AI models have gotten remarkably good at tracking how things move in video. But tracking is retrospective , it tells you where something went, not where it's going. MolmoMotion, a new open model from the Allen Institute for AI (Ai2), flips that around: given a video frame, a set of 3D points on an object, and a plain-language instruction like "Put the white bowl on the table," it predicts where those points will travel over the next few seconds in real-world 3D space.

The release is a full stack: the model weights, a 1.16-million-video training dataset called MolmoMotion-1M, and a new evaluation benchmark called PointMotionBench. Everything is openly available on Hugging Face.

The problem nobody had solved cleanly

Motion forecasting , anticipating how objects will move before they move , is a surprisingly unsolved problem. Prior approaches fell into one of three buckets, each with a fatal flaw:

• Pixel-space video generators (like Wan2.2 or Cosmos Predict) generate plausible-looking future frames, but visually plausible video doesn't mean the predicted motion is metrically accurate. They spend enormous compute rendering appearance when you only need geometry.
• Parametric 3D models (pose estimators for human bodies, hands, or rigid objects) are accurate but only work for specific object categories they were designed for.
• 2D point trajectory methods are category-agnostic, but 2D image-plane coordinates mix object motion with camera movement, making them hard to use downstream.

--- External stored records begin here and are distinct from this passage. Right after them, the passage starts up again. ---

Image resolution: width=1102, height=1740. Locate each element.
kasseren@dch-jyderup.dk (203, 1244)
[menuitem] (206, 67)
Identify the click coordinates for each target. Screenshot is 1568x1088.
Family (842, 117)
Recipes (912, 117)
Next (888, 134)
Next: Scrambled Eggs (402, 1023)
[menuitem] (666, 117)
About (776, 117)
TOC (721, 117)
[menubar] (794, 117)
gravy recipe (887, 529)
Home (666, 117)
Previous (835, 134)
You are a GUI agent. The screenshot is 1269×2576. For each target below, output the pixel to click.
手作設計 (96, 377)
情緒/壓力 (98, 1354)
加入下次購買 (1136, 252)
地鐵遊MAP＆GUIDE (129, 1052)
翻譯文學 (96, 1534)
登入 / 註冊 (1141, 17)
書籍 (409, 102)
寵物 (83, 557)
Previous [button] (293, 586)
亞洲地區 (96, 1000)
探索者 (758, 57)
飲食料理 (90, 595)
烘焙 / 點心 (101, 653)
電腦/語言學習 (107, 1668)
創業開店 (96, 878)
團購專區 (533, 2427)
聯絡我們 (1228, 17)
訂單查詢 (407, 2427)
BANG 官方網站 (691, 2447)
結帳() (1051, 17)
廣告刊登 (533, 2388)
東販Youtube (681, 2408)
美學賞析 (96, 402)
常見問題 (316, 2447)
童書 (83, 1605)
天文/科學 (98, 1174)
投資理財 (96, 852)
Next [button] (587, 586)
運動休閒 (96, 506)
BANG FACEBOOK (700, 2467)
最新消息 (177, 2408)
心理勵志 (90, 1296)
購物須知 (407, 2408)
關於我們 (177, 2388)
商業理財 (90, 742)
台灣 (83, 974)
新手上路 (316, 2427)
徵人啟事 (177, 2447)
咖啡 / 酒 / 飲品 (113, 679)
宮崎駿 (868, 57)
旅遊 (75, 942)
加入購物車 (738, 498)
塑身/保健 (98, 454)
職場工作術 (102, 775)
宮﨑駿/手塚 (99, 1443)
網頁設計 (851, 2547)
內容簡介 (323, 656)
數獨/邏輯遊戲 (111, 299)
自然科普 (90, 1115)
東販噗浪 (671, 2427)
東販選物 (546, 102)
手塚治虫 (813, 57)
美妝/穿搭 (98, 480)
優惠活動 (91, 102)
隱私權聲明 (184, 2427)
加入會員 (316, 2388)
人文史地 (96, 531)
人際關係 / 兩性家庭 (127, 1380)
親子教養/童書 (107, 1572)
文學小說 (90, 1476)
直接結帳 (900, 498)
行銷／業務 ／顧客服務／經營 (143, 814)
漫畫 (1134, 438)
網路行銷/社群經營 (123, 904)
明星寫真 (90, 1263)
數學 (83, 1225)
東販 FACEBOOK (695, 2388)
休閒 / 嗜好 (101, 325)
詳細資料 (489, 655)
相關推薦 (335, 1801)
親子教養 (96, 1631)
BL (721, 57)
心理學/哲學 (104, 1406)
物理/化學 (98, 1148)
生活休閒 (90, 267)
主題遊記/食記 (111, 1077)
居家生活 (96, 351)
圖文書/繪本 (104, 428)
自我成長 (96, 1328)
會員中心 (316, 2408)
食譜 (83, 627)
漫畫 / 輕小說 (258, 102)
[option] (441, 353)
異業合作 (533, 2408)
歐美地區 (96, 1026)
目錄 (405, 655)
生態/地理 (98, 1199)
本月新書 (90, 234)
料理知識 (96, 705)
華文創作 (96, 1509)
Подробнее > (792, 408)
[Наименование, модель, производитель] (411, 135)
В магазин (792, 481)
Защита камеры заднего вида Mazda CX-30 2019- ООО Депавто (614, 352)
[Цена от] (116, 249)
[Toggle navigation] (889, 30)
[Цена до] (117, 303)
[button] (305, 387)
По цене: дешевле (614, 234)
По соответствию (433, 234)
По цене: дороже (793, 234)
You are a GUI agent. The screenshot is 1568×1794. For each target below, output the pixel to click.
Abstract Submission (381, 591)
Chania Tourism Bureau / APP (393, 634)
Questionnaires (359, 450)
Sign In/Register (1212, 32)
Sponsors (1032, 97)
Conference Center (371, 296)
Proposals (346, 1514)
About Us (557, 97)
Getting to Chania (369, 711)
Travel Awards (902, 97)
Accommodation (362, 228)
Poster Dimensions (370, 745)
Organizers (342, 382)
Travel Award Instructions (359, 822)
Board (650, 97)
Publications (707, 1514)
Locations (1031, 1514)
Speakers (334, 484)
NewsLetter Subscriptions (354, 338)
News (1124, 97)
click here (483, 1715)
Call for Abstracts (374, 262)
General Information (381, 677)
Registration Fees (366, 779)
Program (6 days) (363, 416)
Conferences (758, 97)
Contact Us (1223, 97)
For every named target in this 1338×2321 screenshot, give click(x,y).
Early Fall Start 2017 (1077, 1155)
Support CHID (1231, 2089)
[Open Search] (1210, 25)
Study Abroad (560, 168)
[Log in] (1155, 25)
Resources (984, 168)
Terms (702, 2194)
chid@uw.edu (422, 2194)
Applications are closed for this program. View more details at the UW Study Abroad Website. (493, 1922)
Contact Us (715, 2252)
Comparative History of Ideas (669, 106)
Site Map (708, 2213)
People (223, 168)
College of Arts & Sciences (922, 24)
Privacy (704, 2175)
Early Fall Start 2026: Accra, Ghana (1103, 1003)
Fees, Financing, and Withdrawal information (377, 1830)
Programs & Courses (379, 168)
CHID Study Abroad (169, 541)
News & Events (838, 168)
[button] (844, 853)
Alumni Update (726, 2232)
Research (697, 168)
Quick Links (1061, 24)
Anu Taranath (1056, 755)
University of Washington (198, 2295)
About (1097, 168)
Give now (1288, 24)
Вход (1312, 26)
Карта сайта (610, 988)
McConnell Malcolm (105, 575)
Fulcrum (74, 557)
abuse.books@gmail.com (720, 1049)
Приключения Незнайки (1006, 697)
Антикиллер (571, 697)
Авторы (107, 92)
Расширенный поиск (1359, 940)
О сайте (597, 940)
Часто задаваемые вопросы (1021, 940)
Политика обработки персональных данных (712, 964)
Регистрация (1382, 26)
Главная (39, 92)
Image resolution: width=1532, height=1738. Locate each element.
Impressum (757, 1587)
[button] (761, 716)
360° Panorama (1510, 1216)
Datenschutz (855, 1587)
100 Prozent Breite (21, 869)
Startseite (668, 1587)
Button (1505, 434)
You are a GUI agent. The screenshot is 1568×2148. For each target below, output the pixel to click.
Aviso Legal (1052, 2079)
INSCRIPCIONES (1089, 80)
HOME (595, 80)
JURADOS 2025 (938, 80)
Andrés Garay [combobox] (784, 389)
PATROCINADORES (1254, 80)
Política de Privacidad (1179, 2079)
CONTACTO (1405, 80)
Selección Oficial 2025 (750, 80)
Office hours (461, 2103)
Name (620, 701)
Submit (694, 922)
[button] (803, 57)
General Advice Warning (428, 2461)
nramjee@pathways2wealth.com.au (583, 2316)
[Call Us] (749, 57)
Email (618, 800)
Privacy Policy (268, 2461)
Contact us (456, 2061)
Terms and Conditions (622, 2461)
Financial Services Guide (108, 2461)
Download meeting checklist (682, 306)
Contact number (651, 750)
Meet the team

MolmoMotion's answer is to represent motion as object-attached 3D points in a shared world coordinate frame. This representation is class-agnostic (works on any object), view-stable (the same motion looks the same regardless of camera angle), and compact enough to pass directly into downstream systems like robot planners or video generators.

Two models in one

MolmoMotion uses Molmo 2 as its backbone, allowing it to connect language instructions to objects and points in an image. The team trained two complementary variants:

• MolmoMotion-AR (autoregressive): Predicts future coordinates step by step, representing 3D coordinates as structured text and writing out the future trajectory in temporal order. Because each new coordinate is conditioned on the trajectory already generated, this encourages smooth rollouts and gives the strongest accuracy when the future path is well-defined.